1 Chronicles 23:24 - Ellicott's Commentary On The Whole Bible

Bible Comments

These were the sons of Levi after the house of their fathers. — Rather, These were the sons of Levi, according to their father-houses (clans), heads of the houses (fathers, i.e., father-houses), to those mustered of them, in an enumeration of names according to their polls. This is the subscription to the foregoing list of names of the Levitical houses, as entered in the muster-rolls of David.

As they were counted.Numbers 1:21; Exodus 30:14. The word is that used in 1 Chronicles 21:6 (pâqad).

By number of names.Numbers 1:18; Numbers 3:43.

That did the work for the service of the house of the Lord. — This description identifies these Levites with the 24,000 mentioned in 1 Chronicles 23:4.

That did the work. — Literally, doing. This participle has the form of the singular here and elsewhere in the Chronicles, though the sense demands a plural. It is probably meant as plural, being a variant spelling. (Comp. 2 Chronicles 24:12; 2 Chronicles 34:10; 2 Chronicles 34:13; Ezra 3:9; Nehemiah 2:16.)

From the age of twenty years and upward.1 Chronicles 23:3 states that the Levites were numbered “from the age of thirty and upward.” Some would banish discrepancy by the assumption that “thirty” is an ancient error of transcription; others imagine that the chronicler has simply incorporated two divergent statements, as he found them in his authorities. According to Numbers 4:3; Numbers 4:23; Numbers 4:30; Numbers 4:35; Numbers 4:43; Numbers 4:47, the Levites were bound to serve “from thirty years old and upward” to fifty years of age; whereas Numbers 8:24-25, fixes the age “from twenty and five years old and upward” to fifty; and this, according to Ewald, is the more exact account. It appears from 2 Chronicles 31:17, that the later practice, at all events, was for the Levites to enter on their sacred functions at the age of twenty.
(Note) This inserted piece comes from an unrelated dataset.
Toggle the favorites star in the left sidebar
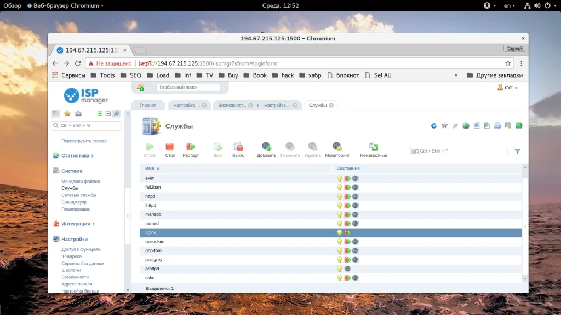Screen dimensions: 561x315 coord(67,114)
Accordingly, the older commentators have supposed that David twice numbered the Levites: first, as the Law required, from the age of thirty (1 Chronicles 23:3); and again, towards the close of his reign (1 Chronicles 23:27), from the age of twenty, because he perceived that the duties had become less onerous, and might therefore be borne by younger men. (Comp. however, Numbers 1:3, from which it appears that the military age, i.e., the age of full virile strength, was reckoned “from twenty years old and upward.’)

1 Chronicles 23:24

24 These were the sons of Levi after the house of their fathers; even the chief of the fathers, as they were counted by number of names by their polls, that did the work for the service of the house of the LORD, from the age of twenty years and upward.